Coimbatore, July 31 A month after increasing its PLR by 50 basis points to 16.5 per cent, YES Bank has taken the cue from the recent rate hike by the Reserve Bank of India to effect yet another hike of 50 bps from August 1. The PLR would now increase to 17 per cent.

The bank has also proposed to increase the fixed deposit interest rate across varying tenors. Deposits maturing between 12 and 18 months would earn 25 bps more than the existing 9.75 per cent, and the rate of return for senior citizens has been revised to 10.5 per cent from August 1.

Profit after tax increased 51 per cent to Rs 54.3 crore during the first quarter of the current fiscal compared to Rs 36 crore during the corresponding quarter of the earlier fiscal.

Its total income rose by 39.5 per cent to Rs 486.2 crore (Rs 348.5 crore). Operating profit was up 50.3 per cent to Rs 91.4 crore (60.8 crore). Its total advances grew by 45.3 per cent to Rs 10,052 crore (Rs 6,917 crore) and deposits to Rs 12,552 crore (Rs 8,640 crore) as at end June 2008.

More challenging

Commenting on the performance, its CFO and President (Financial Markets), Mr Rajat Monga admitted to the general business environment getting tougher than what it used to be a year ago. ‘Shocks from interest rate, inflation, currency volatility etc., have been a challenge for banks. the bank as a whole has managed to maintain its income and growth objective given in the challenging market environment’, he told Business Line over phone.

Asked to reason the increase in its operating expense to Rs 93.1 crore (Rs 67.6 crore), Mr Monga said the bank achieved a 50-per cent growth in business year-on-year. ‘The number of branches has more than doubled from 40 as at end-June last year to 101 as at end-July this year. We have strengthened our team size and general infrastructure. Costs are becoming productive; cost efficiency has improved.’

The bank has raised Rs 364 crore in a combination of perpetual tier I and Upper tier II capital towards end-June to fund its expansion plans.

● Supplied information:

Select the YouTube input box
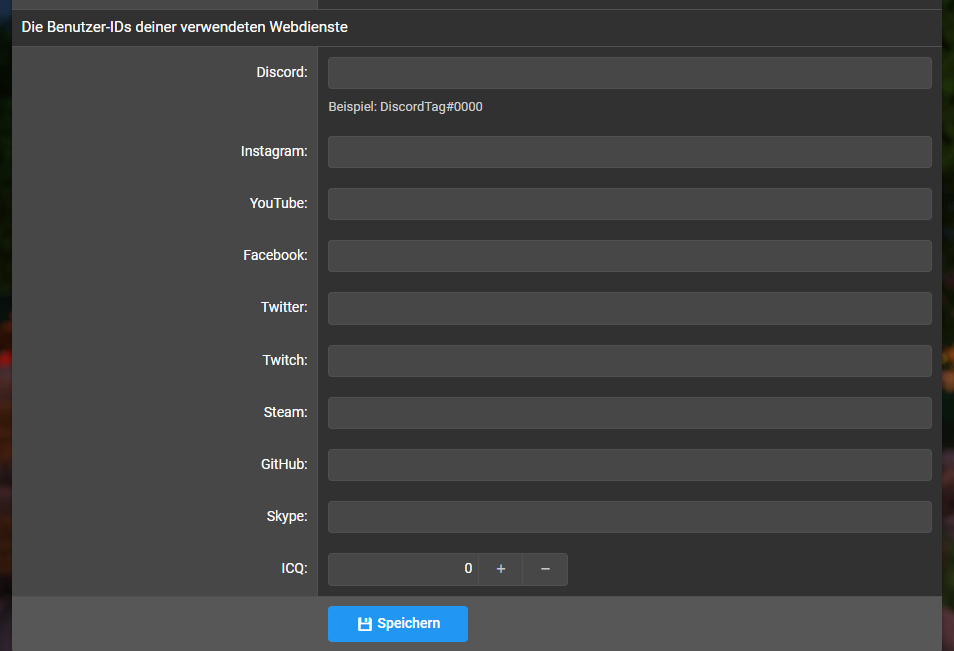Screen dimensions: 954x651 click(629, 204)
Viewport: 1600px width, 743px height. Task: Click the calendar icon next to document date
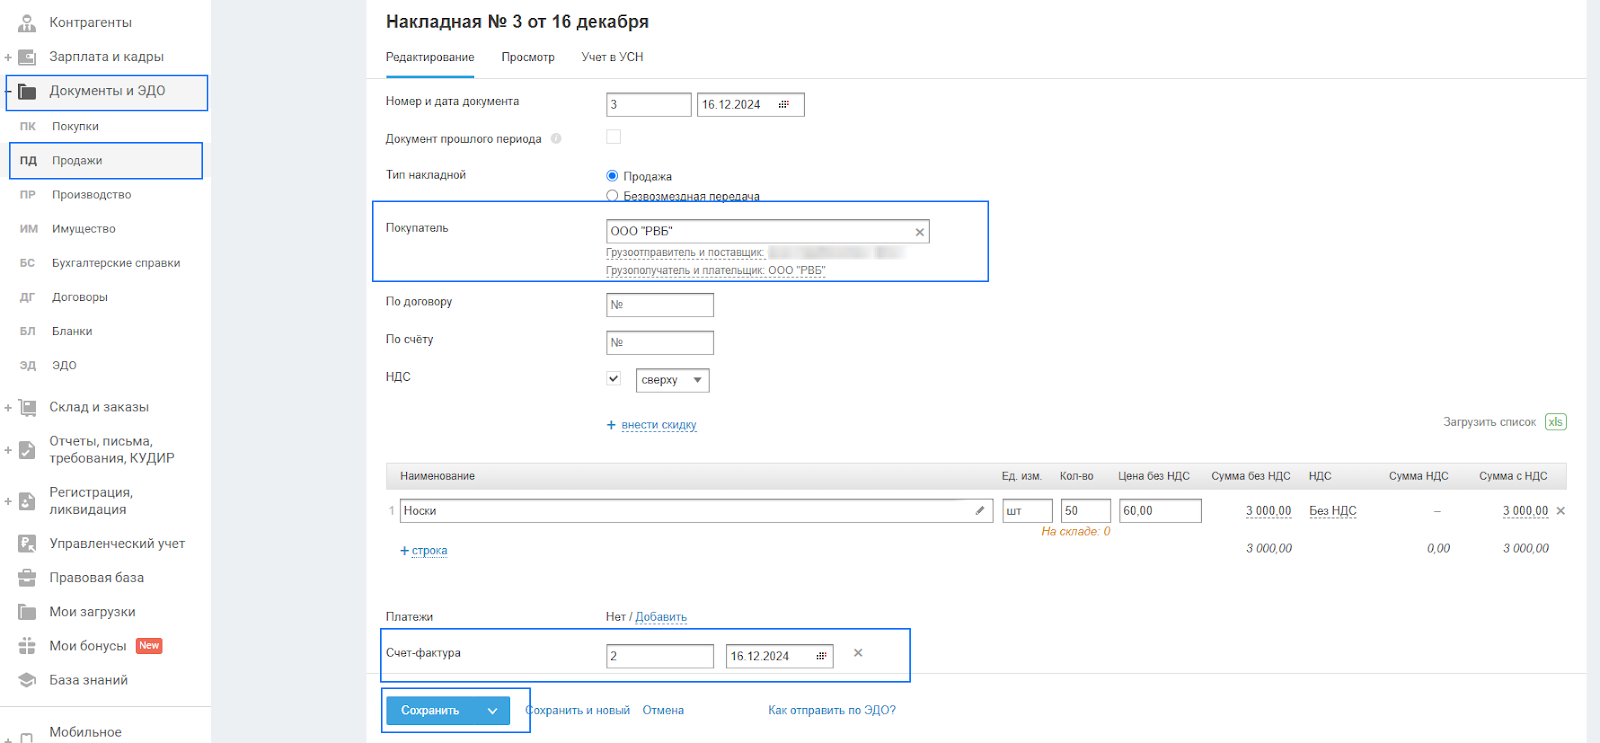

● Problems to solve:
1 - Print the passage of the YES Bank article that begins at the words "Coimbatore, July 31" and ends after the words "the earlier fiscal.", copying it without any change.
2 - Condense the paragraph of the YES Bank article that starts "Its total income rose" into a short bulleted list that keeps its main figures.

● Task-by-task outputs:
1 -
Coimbatore, July 31 A month after increasing its PLR by 50 basis points to 16.5 per cent, YES Bank has taken the cue from the recent rate hike by the Reserve Bank of India to effect yet another hike of 50 bps from August 1. The PLR would now increase to 17 per cent.

The bank has also proposed to increase the fixed deposit interest rate across varying tenors. Deposits maturing between 12 and 18 months would earn 25 bps more than the existing 9.75 per cent, and the rate of return for senior citizens has been revised to 10.5 per cent from August 1.

Profit after tax increased 51 per cent to Rs 54.3 crore during the first quarter of the current fiscal compared to Rs 36 crore during the corresponding quarter of the earlier fiscal.

2 -
- Total income: up 39.5 per cent to Rs 486.2 crore (from Rs 348.5 crore)
- Operating profit: up 50.3 per cent to Rs 91.4 crore (from 60.8 crore)
- Total advances: up 45.3 per cent to Rs 10,052 crore (from Rs 6,917 crore)
- Deposits: Rs 12,552 crore (from Rs 8,640 crore) as at end June 2008